WO2008028467A1

WO2008028467A1 - Bearing arrangement having an integrated oscillation drive

Info

Publication number: WO2008028467A1
Application number: PCT/DE2007/001562
Authority: WO
Inventors: Rupert Stitzinger
Original assignee: Schaeffler Kg
Priority date: 2006-09-05
Filing date: 2007-09-04
Publication date: 2008-03-13
Also published as: DE102006041630A1

Abstract

The invention relates to a bearing arrangement for mounting rotating machine elements, which bearing arrangement comprises an oscillation drive. A bearing arrangement according to the invention comprises a first and a second bearing ring which are arranged such that they can rotate with respect to one another. Furthermore, the bearing arrangement comprises an oscillation element which is required for the drive and a friction element which is associated with the former. The oscillation element and the friction element are arranged within an annular hollow space which is formed between the bearing rings. The oscillation element for generating oscillations is connected fixedly in terms of rotation to the first bearing ring and is operatively connected to the friction element which is connected fixedly in terms of rotation to the second bearing ring. If the oscillation element is made to oscillate, wherein the surface of the oscillation element performs, for example, elliptical movements, it exerts an advancing force on the friction element which experiences a torque on account of its rotatable mounting via the second bearing ring and rotationally drives a machine element which is received in the second bearing ring. A complete oscillation drive is therefore formed within the bearing arrangement.

Description

Name of the invention

Storage arrangement with integrated vibration drive

description

Field of the invention

The invention relates to a storage arrangement for supporting rotating machine elements comprising a vibration drive.

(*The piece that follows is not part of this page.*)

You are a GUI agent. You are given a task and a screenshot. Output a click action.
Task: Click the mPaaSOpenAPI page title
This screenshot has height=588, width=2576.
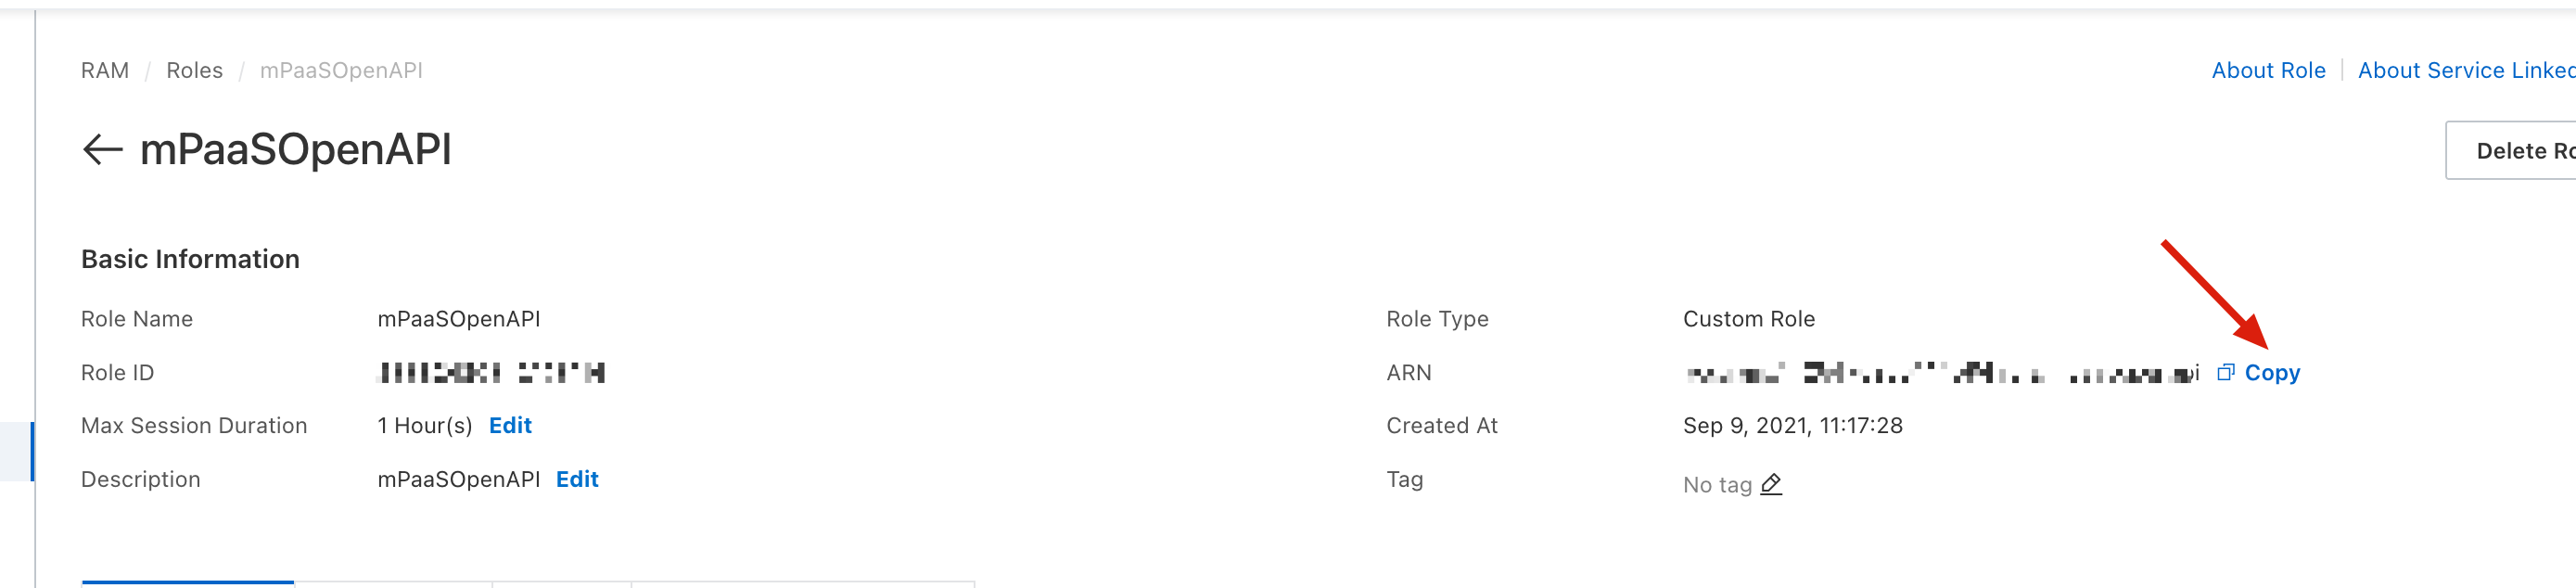296,150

Vibration drives, which are also referred to as traveling wave drives and are often designed as ultrasonic drives, are increasingly being used as actuators, for example in precision mechanics and in motor vehicle technology. They are characterized by a high power density, by a simple mechanical structure and by a positioning accuracy in the nanometer range.

From DE 30 10 252 C2 a drive device with an oscillator is known, in which the transmission of the torque takes place over a plurality of spring-mounted components. A preferred embodiment of this device comprises a rotor which is rotatably mounted in ball bearings. An end face of the rotor is integrally formed with vibrating pieces and is operatively connected to a vibrating plate.

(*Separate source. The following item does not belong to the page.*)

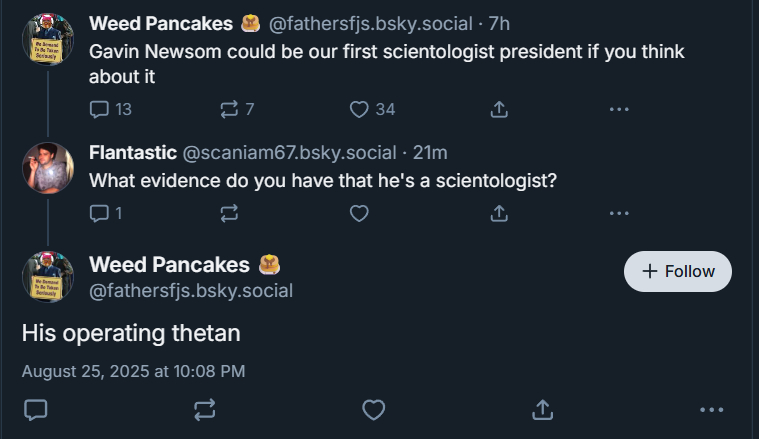Open more options for the Gavin Newsom post
Viewport: 759px width, 439px height.
tap(619, 109)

be an axially arranged ultrasonic oscillator. The ball bearings are loaded in particular in the axial direction, since the vibrating disk exerts forces in the axial direction on the rotor. Therefore, the running surfaces of the ball bearings have a special shape for receiving the axially acting forces. The ball bearings are located near the vibrating end face of the rotor. This ensures that the lateral forces occurring at the end face can not exert a high tilting torque on the ball bearings. A disadvantage of this solution is the large space required for the ultrasonic oscillator. In addition, this solution can be realized only at one axial end of a rotating machine element, whereby the applicability is significantly limited.

From DE 690 26 650 T2 an ultrasonic motor for rotating a rotor is known, in which a vibration generated in a vibrating element

Wave is used. The motor comprises a rotor which is rotatably mounted on a carrier with a ball bearing. On the carrier is still the

Attached vibrating element, which acts laterally on the rotor. One of the

Supported pressure-regulating spring acts on the inner ring of the ball bearing and generates in this way a contact pressure between the

Rotor and the vibrating element. This solution also has the disadvantage of being able to be realized only at one axial end of a rotating machine element, since the carrier is arranged in the axis of rotation of the motor. Another disadvantage is the space required for the vibrating element in the peripheral area of the ball bearing.

An object of the present invention is thus to minimize the storage and drive required for a rotating machine element bearings and drives in terms of their space requirements and to provide a drive for rotating machine elements available, which need not be arranged at one axial end of the rotating machine element , This object is achieved by a storage arrangement according to the appended claim 1.

A storage arrangement according to the invention comprises a first and a second bearing ring which are arranged rotatable relative to one another. Furthermore, the storage arrangement comprises a required for the drive vibrating element and an associated friction element. The oscillating member and the friction member are disposed within an annular cavity formed between the inner and outer peripheries of the bearing assembly formed by the bearing rings. The vibrating element for generating vibrations is rotatably connected to the first bearing ring and is in operative contact with the friction element, which is non-rotatably connected to the second bearing ring. If the oscillating element is caused to oscillate, wherein the surface of the oscillating element carries out elliptical movements, it will supply a thrusting force to the friction element, which due to its bearing rotatable via the second bearing ring experiences a torque and drives a machine element accommodated in the second bearing ring for rotation. Thus, a complete oscillation drive is formed within the storage arrangement according to the invention.

A particular advantage of the storage arrangement according to the invention is that it simultaneously forms a means for storage and a means for driving a rotatable machine element. Due to this double function, the space requirement for these funds is significantly reduced. The drive forms a compact assembly and can replace an existing bearing of a machine. The vibration drive allows a high speed with a moderate torque. Furthermore, the vibration drive allows a backlash-free actuator that allows very fast and very accurate adjustments. Another advantage of the storage arrangement according to the invention is that it can act as a controllable brake at the same time by the vibrating element is excited to a corresponding deformation or corresponding vibrations. But the braking force and the driving force can also be completely withdrawn, so that the bearing assembly can rotate freely.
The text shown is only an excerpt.